ET+MT for treatment of hip OA results in increased patient satisfaction compared to ET alone.

Key Finding #2

The addition of MT to an ET program does not change physical function outcomes for hip OA.

Key Finding #3

ET or ET+MT are more effective than no treatment for hip OA.

 

Please provide your summary of the paper

Participants with hip OA were randomized into the ET, ET+MT, or control groups for 9 weeks. The ET group had 6-8 30-minute sessions that mainly targeted glute strengthening and were given a home exercise program. The ET+MT group had an additional 15 minutes during each session where they received mobilization manual therapy techniques. After 9 weeks the control group was randomized into ET or ET+MT groups. While self-reported physical function, active hip ROM, pain, and functional outcomes such as 5x sit to stand or 50 ft walk tests showed no significant difference between the ET or ET+MT groups at 9 and 18 weeks, the ET+MT group had significantly higher patient satisfaction. Compared to the control group, both ET and ET+MT groups had significantly improved WOMAC scores for physical function, perceived improvement, and active hip ROM at 9 weeks. This study did not show that manual therapy would improve functional outcomes for hip OA, but showed it could be beneficial to increase patient satisfaction with their care. It also showed that treatment, whether that be ET or ET+MT, was more beneficial than no treatment for hip OA.
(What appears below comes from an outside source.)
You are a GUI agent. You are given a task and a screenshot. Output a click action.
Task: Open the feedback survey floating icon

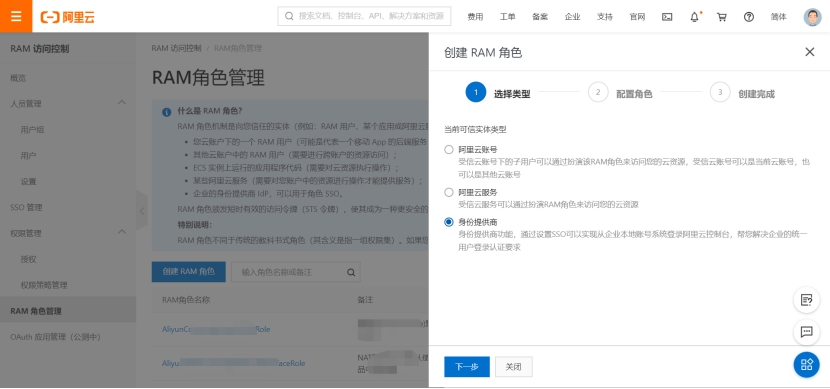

Please provide your clinical interpretation of this paper.  Include how this study may impact clinical practice and how the results can be implemented.

Physical therapy intervention, whether that be exercise therapy or exercise therapy in conjunction with mobilization techniques, improves physical outcomes in individuals with hip OA. While manual therapy does not cause greater physical improvements than exercise alone for those with hip OA, it can be a useful tool to improve patient satisfaction.